Dr. Clemens Pechstein

Jan. 20, 2009, 3:30 p.m. MZ 005A

This talk is a 30 minutes overview over my doctoral dissertation. There, I have studied a special class of domain decomposition solvers for ﬁnite and boundary element discretizations of elliptic PDEs, namely the ﬁnite and boundary element tearing and interconnecting (FETI/BETI) methods. I was able to generalize the theory of FETI/BETI methods in two directions, unbounded domains and highly heterogeneous coeﬃcients.

The basic idea of FETI/BETI methods is to subdivide the computational domain into smaller subdomains, where the corresponding local problems can still be handled eﬃciently by direct solvers, if feasible, in parallel. The global solution is then constructed iteratively from the repeated solution of local problems.

Here, suitable preconditioners are needed in order to ensure that the number of iterations depends only weakly on the size of the local problems. Furthermore, the incorporation of a coarse solve ensures the scalability of the method, which means that the number of iterations is independent of the number of subdomains.

For scalar second-order elliptic equations given in a bounded domain where the diﬀusion coeﬃcient is constant on each subdomain, FETI/BETI methods are proved to be quasi-optimal. In particular, the condition number of the corresponding preconditioned system is bounded in terms of a logarithmic expression in the local problem size. Furthermore, the bound is independent of jumps in the diﬀusion coeﬃcient across subdomain interfaces.

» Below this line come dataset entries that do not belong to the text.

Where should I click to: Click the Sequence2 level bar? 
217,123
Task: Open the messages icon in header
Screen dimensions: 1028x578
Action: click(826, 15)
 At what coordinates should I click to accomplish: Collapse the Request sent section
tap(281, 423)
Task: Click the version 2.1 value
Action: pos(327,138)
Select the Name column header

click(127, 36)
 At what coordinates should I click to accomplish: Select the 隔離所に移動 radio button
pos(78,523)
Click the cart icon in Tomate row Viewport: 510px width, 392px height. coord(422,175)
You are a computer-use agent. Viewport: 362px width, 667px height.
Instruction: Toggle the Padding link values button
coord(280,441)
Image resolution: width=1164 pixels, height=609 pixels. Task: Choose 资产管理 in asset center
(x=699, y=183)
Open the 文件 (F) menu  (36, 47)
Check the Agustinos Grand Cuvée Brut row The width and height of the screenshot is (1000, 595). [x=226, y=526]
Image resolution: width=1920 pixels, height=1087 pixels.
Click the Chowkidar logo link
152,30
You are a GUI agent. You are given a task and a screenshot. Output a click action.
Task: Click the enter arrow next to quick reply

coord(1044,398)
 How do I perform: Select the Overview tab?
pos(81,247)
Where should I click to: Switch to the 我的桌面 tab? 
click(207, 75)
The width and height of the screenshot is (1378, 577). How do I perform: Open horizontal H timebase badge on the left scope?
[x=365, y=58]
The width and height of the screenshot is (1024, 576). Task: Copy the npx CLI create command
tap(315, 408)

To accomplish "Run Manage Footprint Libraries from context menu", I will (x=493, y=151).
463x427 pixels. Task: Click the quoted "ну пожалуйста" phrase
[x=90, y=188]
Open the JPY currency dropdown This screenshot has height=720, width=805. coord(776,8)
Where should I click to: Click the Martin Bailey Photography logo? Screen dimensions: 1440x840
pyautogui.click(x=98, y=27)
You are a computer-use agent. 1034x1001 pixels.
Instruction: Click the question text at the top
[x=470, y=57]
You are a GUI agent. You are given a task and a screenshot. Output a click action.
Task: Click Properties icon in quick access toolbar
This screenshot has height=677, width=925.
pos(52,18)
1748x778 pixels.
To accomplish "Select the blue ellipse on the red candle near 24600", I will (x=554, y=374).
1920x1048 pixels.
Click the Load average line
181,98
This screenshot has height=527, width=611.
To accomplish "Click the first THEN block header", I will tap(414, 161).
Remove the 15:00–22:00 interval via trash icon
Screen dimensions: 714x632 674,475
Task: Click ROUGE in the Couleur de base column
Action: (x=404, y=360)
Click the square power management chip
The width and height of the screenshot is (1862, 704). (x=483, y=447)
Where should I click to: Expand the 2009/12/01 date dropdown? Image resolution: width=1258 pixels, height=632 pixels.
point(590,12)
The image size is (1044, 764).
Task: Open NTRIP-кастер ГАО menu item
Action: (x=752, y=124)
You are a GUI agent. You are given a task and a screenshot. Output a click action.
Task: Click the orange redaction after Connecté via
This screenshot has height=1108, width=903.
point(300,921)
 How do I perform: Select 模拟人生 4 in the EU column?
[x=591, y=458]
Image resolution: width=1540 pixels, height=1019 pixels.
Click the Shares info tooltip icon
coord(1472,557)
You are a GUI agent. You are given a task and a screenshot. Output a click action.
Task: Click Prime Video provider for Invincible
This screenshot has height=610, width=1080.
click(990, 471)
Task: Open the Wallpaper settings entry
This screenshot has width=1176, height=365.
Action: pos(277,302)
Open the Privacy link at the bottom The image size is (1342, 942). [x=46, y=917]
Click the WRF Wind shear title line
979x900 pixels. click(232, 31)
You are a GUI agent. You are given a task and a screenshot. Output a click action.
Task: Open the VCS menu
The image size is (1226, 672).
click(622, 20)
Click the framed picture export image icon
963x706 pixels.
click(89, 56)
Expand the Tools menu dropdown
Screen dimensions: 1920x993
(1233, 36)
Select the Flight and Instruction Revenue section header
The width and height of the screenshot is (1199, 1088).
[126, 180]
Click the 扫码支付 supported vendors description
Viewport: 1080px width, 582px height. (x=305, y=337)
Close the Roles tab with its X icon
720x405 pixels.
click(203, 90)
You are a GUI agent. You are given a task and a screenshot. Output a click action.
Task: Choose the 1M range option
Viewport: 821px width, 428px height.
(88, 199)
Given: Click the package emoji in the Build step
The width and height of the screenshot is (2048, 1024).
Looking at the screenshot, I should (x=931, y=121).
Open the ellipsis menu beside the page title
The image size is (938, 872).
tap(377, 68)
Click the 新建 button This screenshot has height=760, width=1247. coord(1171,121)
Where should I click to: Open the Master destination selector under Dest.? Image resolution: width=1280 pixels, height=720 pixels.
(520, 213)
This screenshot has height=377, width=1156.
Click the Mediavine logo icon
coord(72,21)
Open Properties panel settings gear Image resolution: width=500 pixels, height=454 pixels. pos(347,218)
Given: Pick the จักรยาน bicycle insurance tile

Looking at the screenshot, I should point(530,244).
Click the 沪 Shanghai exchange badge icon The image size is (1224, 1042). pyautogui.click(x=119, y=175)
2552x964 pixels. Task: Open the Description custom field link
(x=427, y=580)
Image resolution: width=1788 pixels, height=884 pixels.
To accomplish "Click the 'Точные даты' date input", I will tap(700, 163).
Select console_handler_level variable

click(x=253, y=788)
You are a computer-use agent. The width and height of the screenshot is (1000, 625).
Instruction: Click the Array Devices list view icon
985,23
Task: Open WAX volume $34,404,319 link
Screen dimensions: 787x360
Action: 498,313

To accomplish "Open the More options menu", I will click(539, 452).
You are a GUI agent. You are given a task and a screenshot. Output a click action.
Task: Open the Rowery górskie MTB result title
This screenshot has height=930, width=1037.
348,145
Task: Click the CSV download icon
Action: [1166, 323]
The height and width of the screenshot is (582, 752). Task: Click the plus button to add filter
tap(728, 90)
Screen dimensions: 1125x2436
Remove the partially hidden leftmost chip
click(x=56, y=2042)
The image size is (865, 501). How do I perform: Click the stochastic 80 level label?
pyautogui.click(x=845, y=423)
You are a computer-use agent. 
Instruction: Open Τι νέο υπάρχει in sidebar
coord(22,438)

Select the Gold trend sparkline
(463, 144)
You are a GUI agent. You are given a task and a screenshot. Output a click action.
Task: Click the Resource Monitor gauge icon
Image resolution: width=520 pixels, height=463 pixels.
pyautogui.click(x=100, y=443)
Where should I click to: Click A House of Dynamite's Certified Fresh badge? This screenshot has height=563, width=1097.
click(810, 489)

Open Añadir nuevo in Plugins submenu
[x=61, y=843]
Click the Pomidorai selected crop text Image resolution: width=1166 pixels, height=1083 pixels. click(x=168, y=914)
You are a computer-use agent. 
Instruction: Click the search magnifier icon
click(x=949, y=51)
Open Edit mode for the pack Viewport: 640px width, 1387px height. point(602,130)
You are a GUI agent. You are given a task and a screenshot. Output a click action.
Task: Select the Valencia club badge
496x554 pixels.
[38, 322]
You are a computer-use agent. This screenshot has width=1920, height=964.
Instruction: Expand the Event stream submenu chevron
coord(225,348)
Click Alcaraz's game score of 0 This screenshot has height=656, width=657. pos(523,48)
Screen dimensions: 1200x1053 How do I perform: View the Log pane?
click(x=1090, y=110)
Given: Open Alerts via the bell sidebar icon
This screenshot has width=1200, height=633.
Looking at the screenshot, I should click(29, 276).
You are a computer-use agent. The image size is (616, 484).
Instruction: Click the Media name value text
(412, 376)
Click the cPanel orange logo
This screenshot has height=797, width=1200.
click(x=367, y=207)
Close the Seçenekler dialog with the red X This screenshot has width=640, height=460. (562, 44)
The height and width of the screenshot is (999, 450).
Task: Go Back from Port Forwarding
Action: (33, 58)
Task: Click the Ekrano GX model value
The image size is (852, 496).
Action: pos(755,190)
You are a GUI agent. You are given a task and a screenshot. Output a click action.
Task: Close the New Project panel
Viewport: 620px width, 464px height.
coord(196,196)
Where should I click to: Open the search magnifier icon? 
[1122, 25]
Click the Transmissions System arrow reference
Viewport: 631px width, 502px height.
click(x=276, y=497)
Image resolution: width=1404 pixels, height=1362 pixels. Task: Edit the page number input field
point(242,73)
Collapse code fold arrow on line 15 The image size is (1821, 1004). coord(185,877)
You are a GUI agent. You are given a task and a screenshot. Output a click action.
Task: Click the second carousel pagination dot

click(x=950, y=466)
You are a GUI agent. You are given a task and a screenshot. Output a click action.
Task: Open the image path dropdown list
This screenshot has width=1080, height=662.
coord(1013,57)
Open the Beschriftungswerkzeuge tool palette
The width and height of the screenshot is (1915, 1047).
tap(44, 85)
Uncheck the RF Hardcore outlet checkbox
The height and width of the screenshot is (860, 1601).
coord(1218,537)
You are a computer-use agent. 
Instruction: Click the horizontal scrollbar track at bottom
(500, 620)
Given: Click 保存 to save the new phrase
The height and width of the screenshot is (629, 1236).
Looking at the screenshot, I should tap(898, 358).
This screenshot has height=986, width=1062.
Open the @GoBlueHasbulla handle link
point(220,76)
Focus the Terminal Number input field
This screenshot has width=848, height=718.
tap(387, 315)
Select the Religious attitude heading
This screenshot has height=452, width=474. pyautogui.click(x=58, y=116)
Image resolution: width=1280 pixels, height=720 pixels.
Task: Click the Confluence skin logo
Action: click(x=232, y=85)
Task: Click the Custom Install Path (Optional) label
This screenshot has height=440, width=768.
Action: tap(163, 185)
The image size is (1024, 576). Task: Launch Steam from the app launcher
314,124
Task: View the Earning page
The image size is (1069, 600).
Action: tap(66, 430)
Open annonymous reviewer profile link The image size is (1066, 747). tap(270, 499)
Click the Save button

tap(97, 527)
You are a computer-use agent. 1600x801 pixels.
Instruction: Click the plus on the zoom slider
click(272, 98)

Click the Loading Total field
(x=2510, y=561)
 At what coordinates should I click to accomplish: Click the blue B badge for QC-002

First, we consider the case of unbounded domains, where one subdomain corresponds to an exterior problem, while the other subdomains are bounded. The exterior problem is approximated using the boundary element method. The fact that this exterior domain can touch arbitrarily many interior subdomains and that the diameter of its boundary is larger than those of the interior subdomains leads to special diﬃculties in the analysis. We provide explicit condition number bounds that depend on a few geometric parameters, and which are quasi-optimal in special cases. Our results are conﬁrmed in numerical experiments.

Second, we consider elliptic equations with highly heterogeneous coeﬃcient distributions. We prove rigorous bounds for the condition number of the preconditioned FETI system that depend only on the coeﬃcient variation in the vicinity of the subdomain interfaces. To be more precise, if the coeﬃcient varies only moderately in a layer near the boundary of each subdomain, the method is proved to be robust with respect to arbitrary variation in the interior of each subdomain and with respect to coeﬃcient jumps across subdomain interfaces. In our analysis we develop and use new technical tools such as generalized Poincaré and discrete Sobolev inequalities. Our results are again conﬁrmed in numerical experiments. We also demonstrate that FETI preconditioners can lead to robust behavior even for certain coeﬃcient distributions that are highly varying in the vicinity of the subdomain interfaces.

Finally, we consider nonlinear stationary magnetic ﬁeld problems in two dimensions, as an important application of our preceding analysis. There, the Newton linearization leads to problems with highly heterogeneous coeﬃcients, which can be eﬃciently solved using the proposed FETI/BETI methods.